OneKE

Maintained By
zjunlp

OneKE

PropertyValue
LicenseCC-BY-NC-SA-4.0
LanguagesEnglish, Chinese
PaperIEPile: Unearthing Large-Scale Schema-Based Information Extraction Corpus
Downloads1,888

What is OneKE?

OneKE is a sophisticated bilingual large language model framework developed jointly by Ant Group and Zhejiang University, specifically designed for comprehensive knowledge extraction tasks. Built on Chinese-Alpaca-2-13B, it excels at performing generalized knowledge extraction in both Chinese and English across multiple domains and tasks.

Implementation Details

The model implements a schema-generalizable approach to information extraction, utilizing advanced techniques such as normalization and cleaning of extraction instructions, difficult negative sample collection, and schema-based batched instruction construction.
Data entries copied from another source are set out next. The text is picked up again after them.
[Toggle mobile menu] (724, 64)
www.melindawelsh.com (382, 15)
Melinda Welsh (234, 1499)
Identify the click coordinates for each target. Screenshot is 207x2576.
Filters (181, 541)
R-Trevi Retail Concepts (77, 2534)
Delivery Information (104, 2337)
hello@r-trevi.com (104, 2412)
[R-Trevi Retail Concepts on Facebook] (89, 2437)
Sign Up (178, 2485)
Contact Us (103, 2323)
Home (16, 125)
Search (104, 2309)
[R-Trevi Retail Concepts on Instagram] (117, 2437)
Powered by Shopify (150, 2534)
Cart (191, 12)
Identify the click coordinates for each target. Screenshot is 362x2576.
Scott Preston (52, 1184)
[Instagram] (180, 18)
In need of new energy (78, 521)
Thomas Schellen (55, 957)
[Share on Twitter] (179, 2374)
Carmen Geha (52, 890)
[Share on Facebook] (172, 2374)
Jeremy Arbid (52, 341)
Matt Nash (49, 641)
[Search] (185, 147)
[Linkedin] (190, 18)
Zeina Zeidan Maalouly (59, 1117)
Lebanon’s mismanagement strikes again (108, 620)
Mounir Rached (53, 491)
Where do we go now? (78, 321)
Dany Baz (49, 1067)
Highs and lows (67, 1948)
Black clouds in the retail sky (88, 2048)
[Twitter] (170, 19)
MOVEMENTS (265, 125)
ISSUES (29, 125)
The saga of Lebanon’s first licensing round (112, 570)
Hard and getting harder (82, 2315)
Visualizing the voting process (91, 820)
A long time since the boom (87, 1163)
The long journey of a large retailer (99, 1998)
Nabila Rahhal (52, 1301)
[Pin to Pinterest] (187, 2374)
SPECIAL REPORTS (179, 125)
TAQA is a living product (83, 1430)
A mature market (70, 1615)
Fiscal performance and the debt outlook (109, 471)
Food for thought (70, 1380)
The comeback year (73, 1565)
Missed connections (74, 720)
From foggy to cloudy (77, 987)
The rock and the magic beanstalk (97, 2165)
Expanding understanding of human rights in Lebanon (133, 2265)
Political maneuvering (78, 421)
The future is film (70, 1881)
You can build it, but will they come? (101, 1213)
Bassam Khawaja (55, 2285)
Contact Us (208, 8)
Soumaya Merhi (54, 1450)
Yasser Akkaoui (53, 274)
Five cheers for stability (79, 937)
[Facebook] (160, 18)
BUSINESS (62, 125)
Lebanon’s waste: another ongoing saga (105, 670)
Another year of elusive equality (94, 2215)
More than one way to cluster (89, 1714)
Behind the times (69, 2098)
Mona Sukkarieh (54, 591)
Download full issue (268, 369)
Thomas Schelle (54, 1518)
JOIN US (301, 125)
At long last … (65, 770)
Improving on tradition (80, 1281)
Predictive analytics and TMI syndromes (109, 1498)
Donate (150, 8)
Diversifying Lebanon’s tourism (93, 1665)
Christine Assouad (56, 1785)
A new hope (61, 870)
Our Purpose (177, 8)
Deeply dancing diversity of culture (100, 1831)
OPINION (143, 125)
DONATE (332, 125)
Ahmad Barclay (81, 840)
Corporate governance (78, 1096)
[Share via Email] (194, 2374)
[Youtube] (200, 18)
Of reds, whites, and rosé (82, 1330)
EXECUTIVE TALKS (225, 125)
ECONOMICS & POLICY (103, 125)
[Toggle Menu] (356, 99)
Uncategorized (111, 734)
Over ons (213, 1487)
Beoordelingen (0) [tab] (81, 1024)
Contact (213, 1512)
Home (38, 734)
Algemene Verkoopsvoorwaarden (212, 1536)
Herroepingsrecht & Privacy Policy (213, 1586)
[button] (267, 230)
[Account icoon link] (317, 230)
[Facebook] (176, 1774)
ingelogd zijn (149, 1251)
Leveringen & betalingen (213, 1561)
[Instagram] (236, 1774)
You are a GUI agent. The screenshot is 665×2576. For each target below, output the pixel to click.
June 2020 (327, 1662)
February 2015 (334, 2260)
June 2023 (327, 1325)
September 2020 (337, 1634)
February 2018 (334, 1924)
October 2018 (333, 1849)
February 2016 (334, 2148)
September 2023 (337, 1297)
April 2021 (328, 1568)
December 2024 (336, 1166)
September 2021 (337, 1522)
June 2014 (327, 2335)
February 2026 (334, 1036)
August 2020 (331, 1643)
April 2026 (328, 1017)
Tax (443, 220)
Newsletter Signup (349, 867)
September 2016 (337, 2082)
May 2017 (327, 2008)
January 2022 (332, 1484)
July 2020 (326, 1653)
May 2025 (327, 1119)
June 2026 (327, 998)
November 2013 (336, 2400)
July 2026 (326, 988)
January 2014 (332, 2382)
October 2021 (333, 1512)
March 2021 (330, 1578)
It requires at least 20GB of VRAM for optimal performance.

  • Supports Named Entity Recognition (NER), Relation Extraction (RE), and Event Extraction (EE)
  • Implements a unified knowledge extraction framework with schema-based capabilities
  • Utilizes 4-bit quantization for efficient deployment

Core Capabilities

  • Bilingual processing in Chinese and English
  • Zero-shot generalization across multiple domains
  • Structured knowledge extraction with customizable schemas
  • Support for complex event and relation extraction tasks
  • Batch processing of multiple schemas

Frequently Asked Questions

Q: What makes this model unique?

OneKE stands out for its ability to perform schema-generalizable information extraction across multiple languages and domains, while maintaining high performance in zero-shot scenarios. Its unified framework significantly reduces the cost of building domain-specific knowledge graphs.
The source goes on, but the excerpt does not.